The quarterly Oregon Economic and Revenue Forecast to be released May 19 is the most important document in school funding. The final forecast of this session tells legislators just how much money they have for the next biennium. When the intense jockeying begins after the report, it will be more difficult to get legislators’ attention.
The budget framework from the co-chairs of the Joint Ways and Means Committee proposes a $9.1 billion State School Fund, saying schools will be “held harmless from cuts.”
Information directly from school districts paints a different picture.
OSBA has been working with the Coalition of Oregon School Administrators to gather district-specific information about how a $9.1 billion State School Fund would play out.
The Oregon Association of School Business Officials’ analysis concluded districts require a $9.6 billion State School Fund for most schools to maintain their current services next year.
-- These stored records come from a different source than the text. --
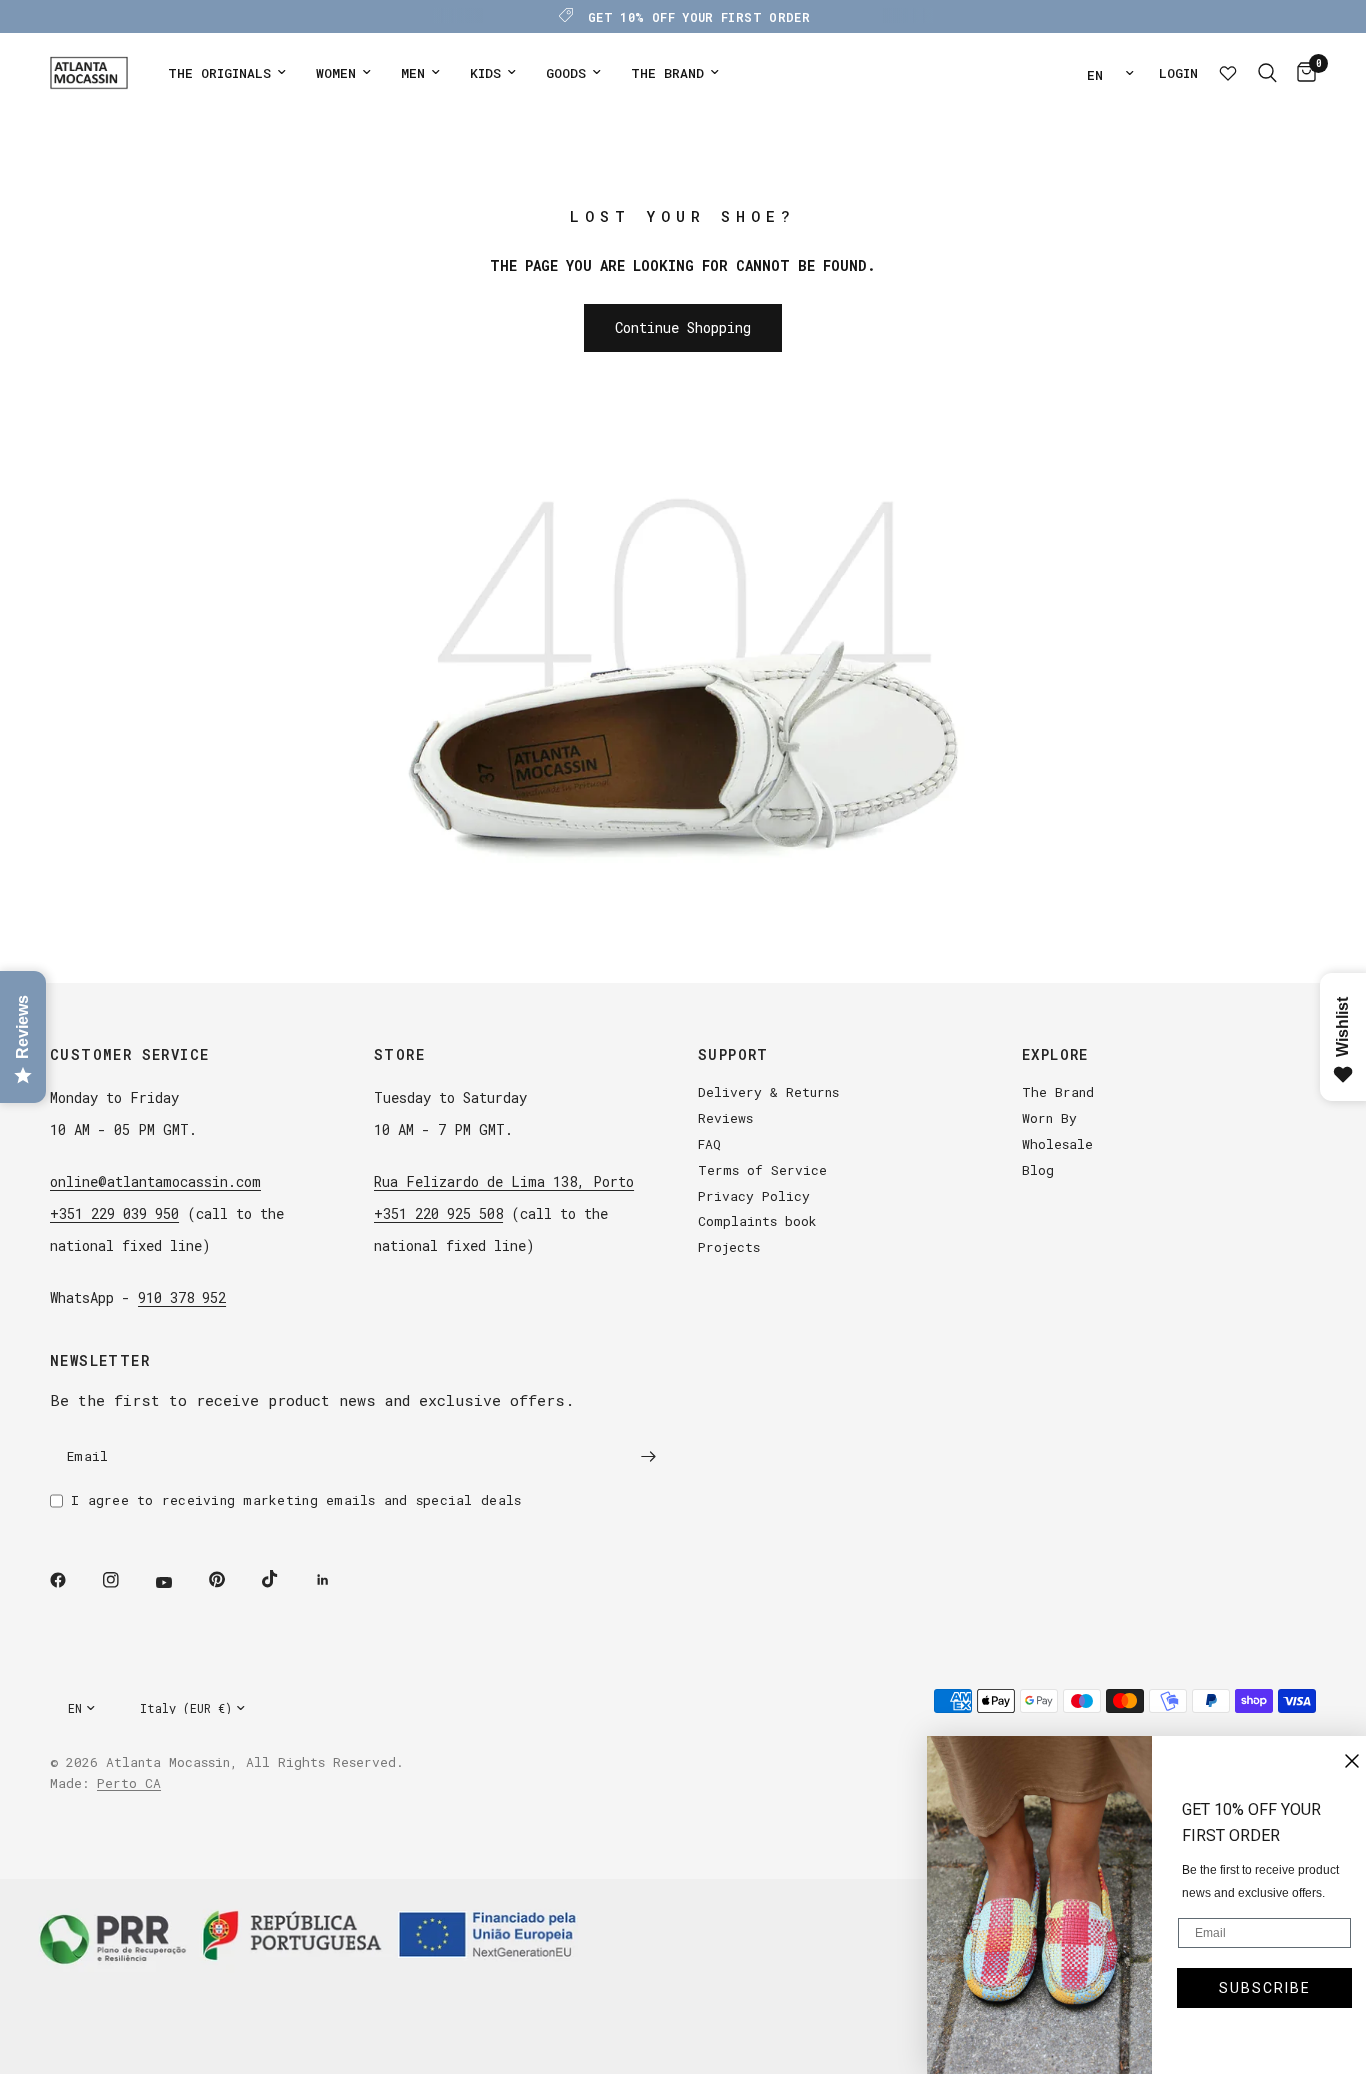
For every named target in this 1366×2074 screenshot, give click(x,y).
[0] (1301, 73)
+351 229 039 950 (114, 1213)
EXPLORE (1055, 1055)
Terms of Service (762, 1170)
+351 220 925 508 (438, 1213)
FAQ (709, 1144)
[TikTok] (284, 1579)
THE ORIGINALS (219, 73)
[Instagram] (125, 1580)
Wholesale (1057, 1144)
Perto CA (129, 1783)
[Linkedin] (337, 1580)
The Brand (1058, 1092)
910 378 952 (182, 1297)
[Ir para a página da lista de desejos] (1228, 73)
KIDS (485, 73)
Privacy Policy (754, 1196)
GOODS (566, 73)
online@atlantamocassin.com (155, 1181)
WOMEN (336, 73)
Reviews (725, 1118)
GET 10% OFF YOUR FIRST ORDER (699, 17)
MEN (413, 73)
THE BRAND (667, 73)
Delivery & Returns (768, 1092)
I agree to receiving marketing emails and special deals (296, 1500)
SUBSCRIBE (1254, 1988)
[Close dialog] (1341, 1761)
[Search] (1267, 73)
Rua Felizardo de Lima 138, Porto (504, 1181)
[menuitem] (227, 73)
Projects (729, 1247)
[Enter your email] (648, 1456)
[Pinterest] (231, 1579)
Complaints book (757, 1221)
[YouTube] (178, 1582)
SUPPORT (733, 1055)
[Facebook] (72, 1580)
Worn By (1049, 1118)
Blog (1038, 1170)
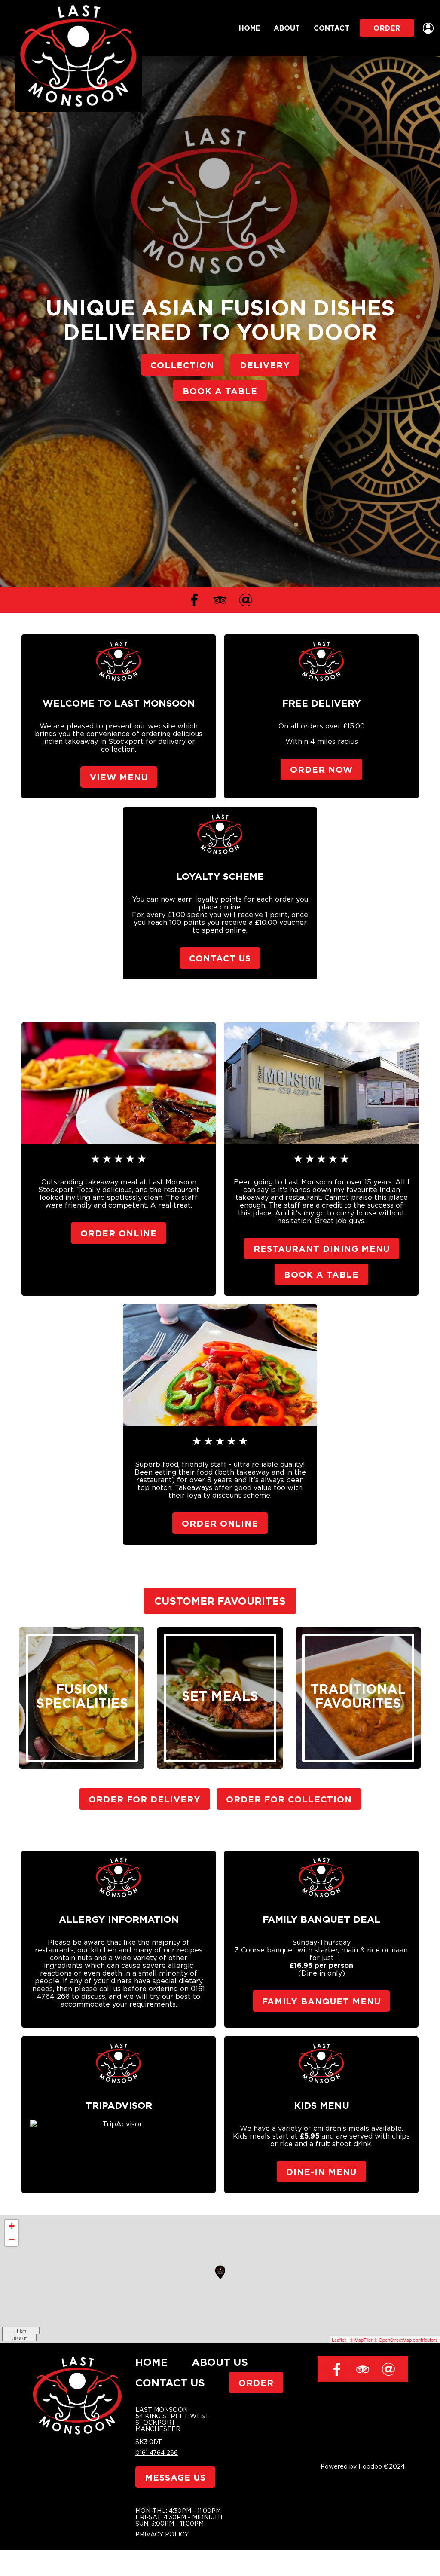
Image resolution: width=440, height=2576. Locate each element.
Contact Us (220, 958)
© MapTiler (361, 2339)
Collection (182, 365)
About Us (220, 2362)
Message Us (175, 2477)
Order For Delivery (145, 1799)
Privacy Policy (162, 2534)
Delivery (265, 365)
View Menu (119, 777)
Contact (331, 28)
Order (386, 28)
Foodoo (370, 2466)
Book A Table (220, 390)
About (287, 28)
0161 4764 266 (156, 2452)
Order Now (321, 769)
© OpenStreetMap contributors (406, 2339)
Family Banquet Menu (321, 2001)
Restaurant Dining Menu (322, 1248)
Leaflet (339, 2339)
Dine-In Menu (321, 2171)
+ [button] (12, 2226)
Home (249, 28)
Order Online (118, 1233)
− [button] (12, 2239)
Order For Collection (289, 1799)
Districts are reporting chilling numbers at $9.1 billion:
The Coos Bay School District would face a $2.75 million shortfall, which translates into a cut of 25 teaching positions or 17 school days.
The David Douglas School District in the Portland area would face a $4.2 million shortfall, the equivalent of 43 teaching positions or 11 instructional days.
The Roseburg School District in southern Oregon would face a $1.5 million shortfall, the equivalent of 18 teaching positions or eight days of school.
The Pendleton School District in eastern Oregon would be underfunded by $1.3 million, the equivalent of 13 teaching positions or 13 days of school.
Legislators have been told by the Legislative Fiscal Office that schools need an $8.997 billion State School Fund to meet current service levels for 2021-23, which is actually less than schools received this biennium. The analysis is the result of formula assumptions, and it doesn’t reflect actual reported costs.
"There's no way that's going to maintain our services going forward," said Angie Peterman, OASBO executive director. "The state (current service level) does not capture all of the expenses and costs associated with continuing services school districts are offering."
Legislators need to hear from schools in their districts that their proposed $9.1 billion would be a cut, not an increase on current service level.
School leaders are taking the problem directly to legislators through one-on-one meetings and presentations. They are also explaining the predicament to the public through legislative hearings, when allowed to testify, and letters to newspapers and editorial boards.
Some legislators are getting the message.
"As a school board member, I understand the difficult choices that come with budget cuts,” said Rep. Ricki Ruiz, D-Gresham, a Reynolds School Board member. “As such, I am in full support of the $9.6 billion investment to the Oregon State School Fund.”
Ruiz said that with the light visible at the end of the pandemic tunnel, Oregon should be looking to support education.
“Our children deserve the best possible education, and that starts with investing in our future,” he said.